Le même scénario est également vécu par des dizaines de « citoyens respectueux des lois » dont les comptes bancaires ont été fermés. Sans la richesse de Farage, comme ils le font, leurs moyens de subsistance ont été affectés et leur réputation endommagée. Certains se sont manifestés, par exemple l’activiste Anas al-Tikriti et l’imam Ajmal Masroor, mais j’ai parlé à de nombreux autres musulmans qui préfèrent garder la tête basse, inquiets des répercussions futures.

L'imam Ajmal Masroor participe à un service de prière du vendredi en ligne pendant la pandémie de Covid.
Débanqué… Imam Ajmal Masroor prenant un service de prière du vendredi en ligne pendant la pandémie de Covid. Photographie : Henry Nicholls/Reuters

L’un des fils conducteurs reliant bon nombre de ces organisations et individus est qu’ils ont fait l’objet de diffamation dans les médias. Certains ont dû contester de fausses associations avec le terrorisme ou « l’islamisme ». Pourtant, contrairement à Farage, ces individus et groupes n’ont pas eu le luxe du soutien du Premier ministre lorsque leurs comptes bancaires ont été fermés.

Nigel Farage défendra-t-il ces musulmans britanniques et organisations musulmanes respectueux des lois, y compris ceux qu’il dénonce et fustige régulièrement en tant que cinquième colonne ?

Qu’en est-il du Daily Telegraph, qui s’est plaint des « arbitres autoproclamés » fermant les comptes bancaires personnels dans son éditorial de mercredi ? Le même journal est resté étrangement silencieux lorsque HSBC a clôturé arbitrairement les comptes d’individus et d’institutions musulmans à partir de 2014. Le chroniqueur politique en chef du journal, Peter Oborne, a démissionné après avoir refusé de publier son rapport sur la question.

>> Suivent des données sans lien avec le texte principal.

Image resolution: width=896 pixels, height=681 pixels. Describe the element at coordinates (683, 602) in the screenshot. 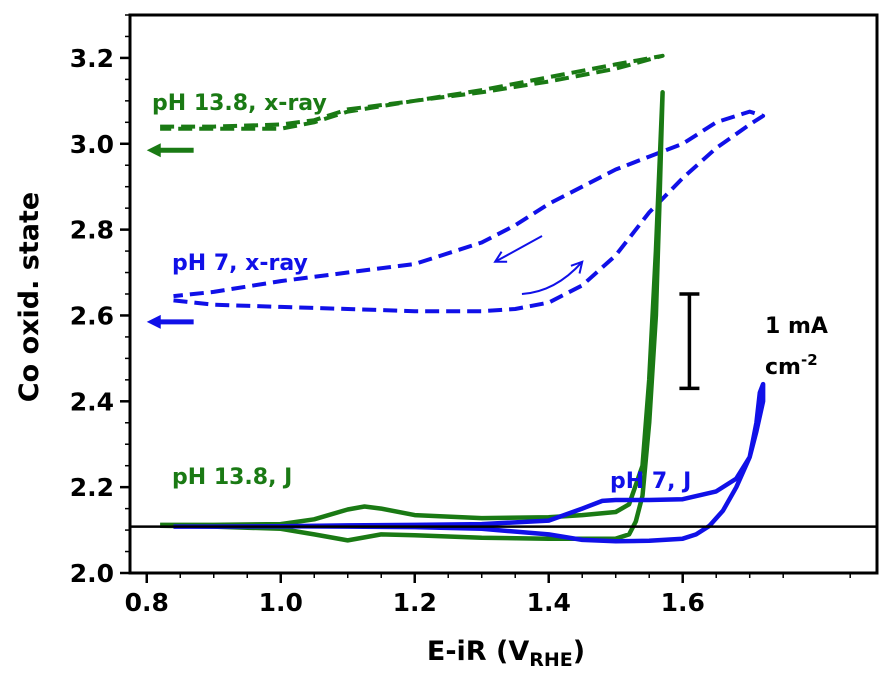

I see `x-tick-label-4: 1.6` at that location.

Il était l’un des rares à l’époque à vouloir faire activement campagne, notamment en élevage avec le chancelier de l’époque, George Osborne, puis la ministre du Trésor, Harriett Baldwin.

Qu’en est-il des commentateurs politiques comme Andrew Neil ? Il a expliqué comment il n’a pas besoin d’être un «ami» de Farage, ou de partager bon nombre de ses opinions politiques, pour condamner une banque supprimant les services de Farage. Va-t-il – et d’autres comme lui – défendre également les droits des musulmans britanniques ordinaires qui ont été confrontés à des défis similaires ?

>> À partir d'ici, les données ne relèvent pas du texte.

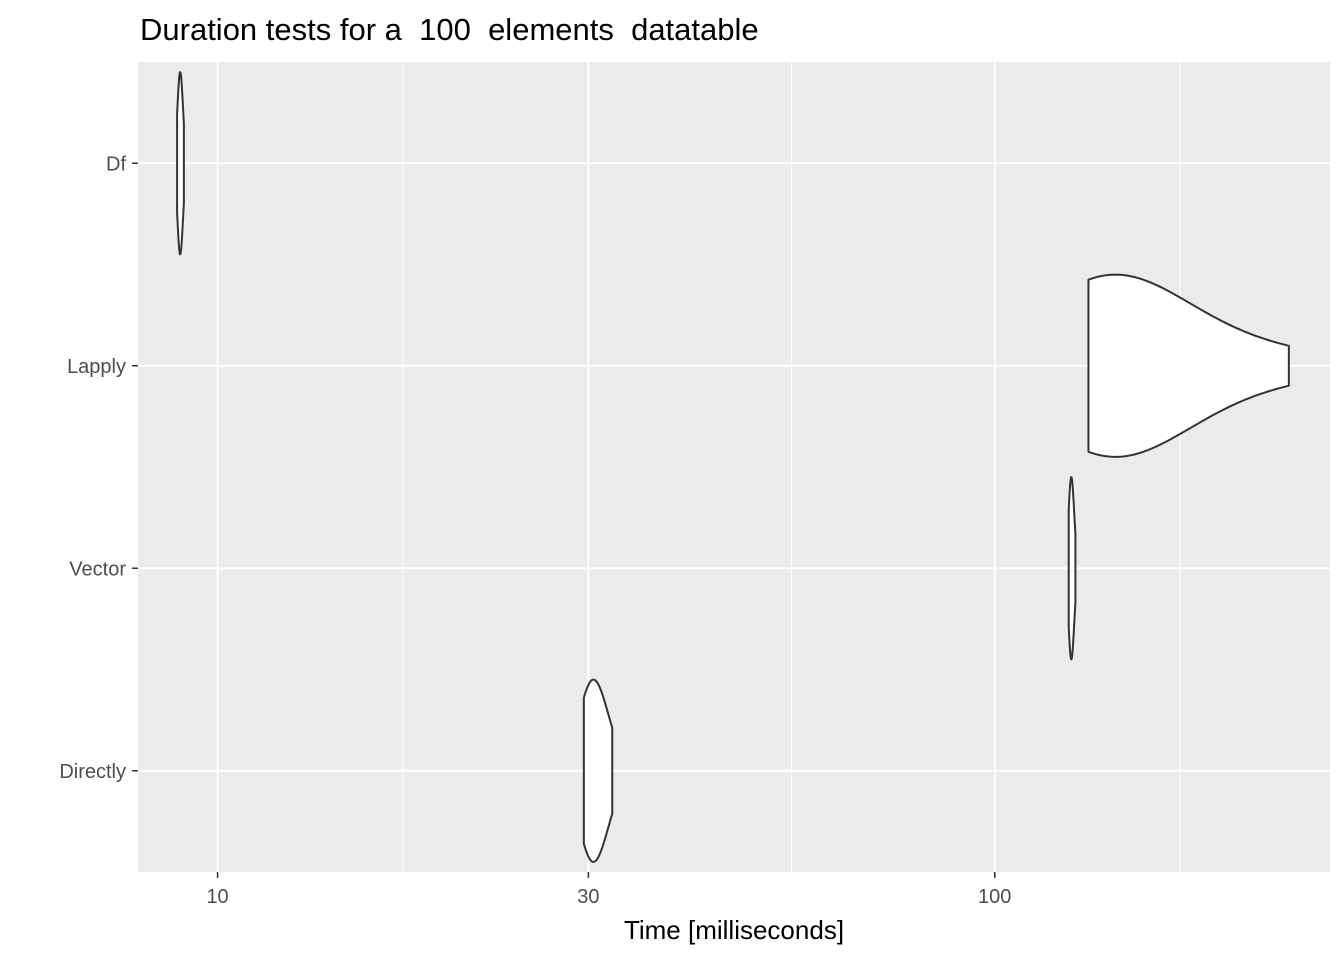 This screenshot has height=960, width=1344. I want to click on x-tick-label: 10, so click(217, 897).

La réalité indéniable est qu’il y a une hypocrisie étonnante en jeu.

Tant de bras de l’establishment – ​​du Premier ministre aux médias qui le soutiennent – ​​se sont rapidement mobilisés contre les chefs des banques NatWest et Coutts à propos de la saga bancaire Nigel Farage. Où étaient-ils lorsque les comptes bancaires des musulmans britanniques et des organisations musulmanes ont été fermés ?

Un examen complet des pratiques bancaires est désespérément nécessaire : un examen qui examine comment les décisions internes sur les fermetures de comptes bancaires se déroulent, comment elles utilisent des tiers qui informent les banques sur les questions d’adéquation et comment ces tiers collectent leurs informations. World-Check, par exemple, est une base de données influente utilisée par les banques du monde entier pour identifier et gérer les risques financiers, réglementaires et de réputation des grandes entreprises. De nombreuses personnes et institutions musulmanes ont été placées dans cette base de données en tant que risques potentiels sans preuve d’actes répréhensibles.

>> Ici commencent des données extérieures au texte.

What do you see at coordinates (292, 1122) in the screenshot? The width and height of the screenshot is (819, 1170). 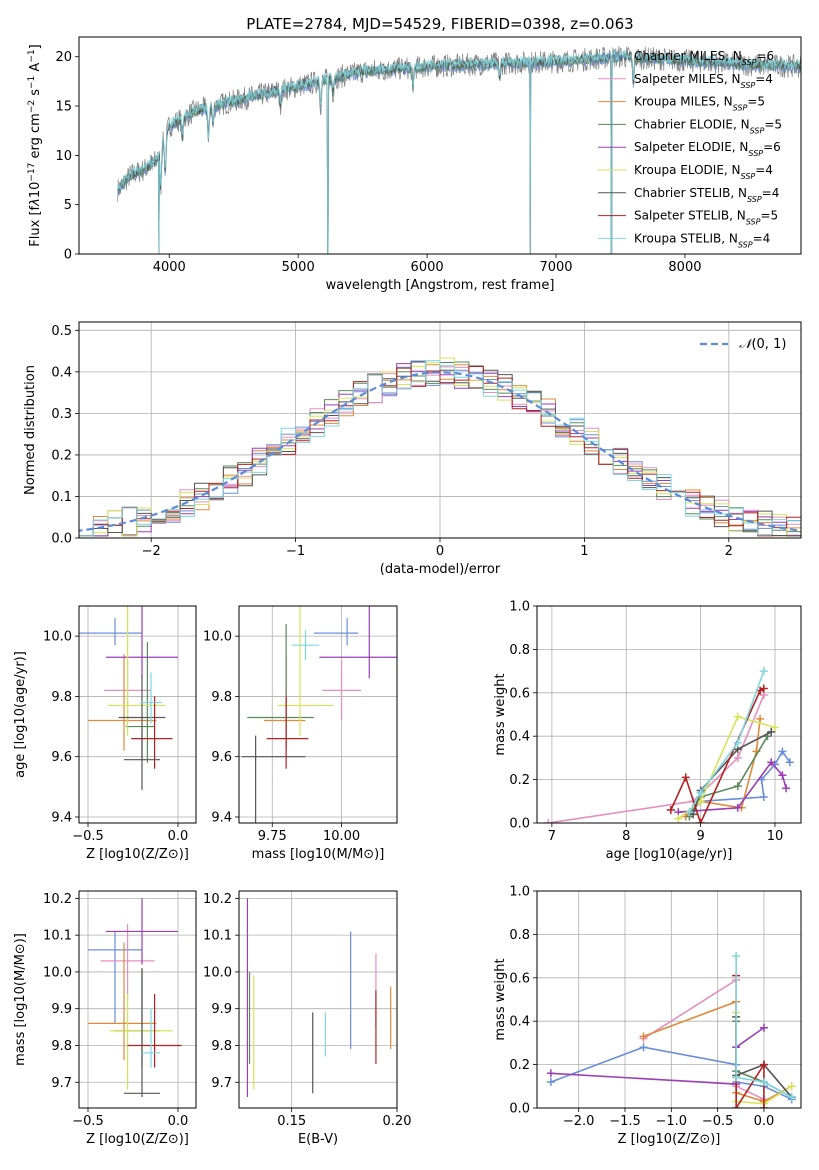 I see `x-tick-label: 0.15` at bounding box center [292, 1122].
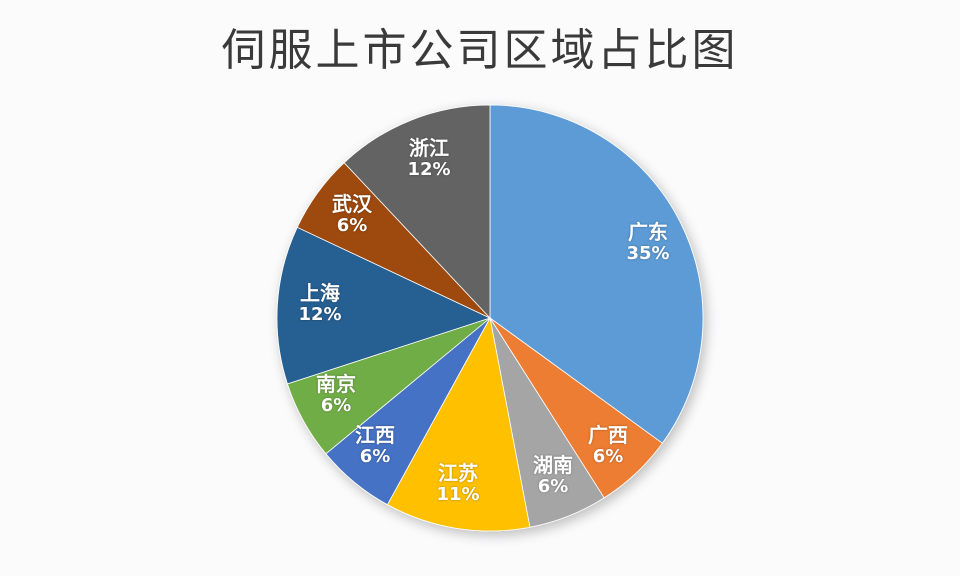  I want to click on slice-label-guangxi: 广西 6%, so click(608, 446).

La question ultime est la suivante : ceux qui s’expriment sur les fermetures de comptes le font-ils pour s’aider eux-mêmes et leurs amis privilégiés, ou essaient-ils vraiment de garantir les droits bancaires universels, y compris pour ceux dont les opinions politiques sont en désaccord avec véhémence ? La réponse devrait être simple, mais je crains que la réalité ne soit tout autre.

  • Miqdaad Versi est porte-parole du Conseil musulman de Grande-Bretagne. Il écrit à titre personnel

  • Avez-vous une opinion sur les questions soulevées dans cet article? Si vous souhaitez soumettre une réponse de 300 mots maximum par e-mail pour être considérée pour publication dans notre section de lettres, veuillez cliquer ici.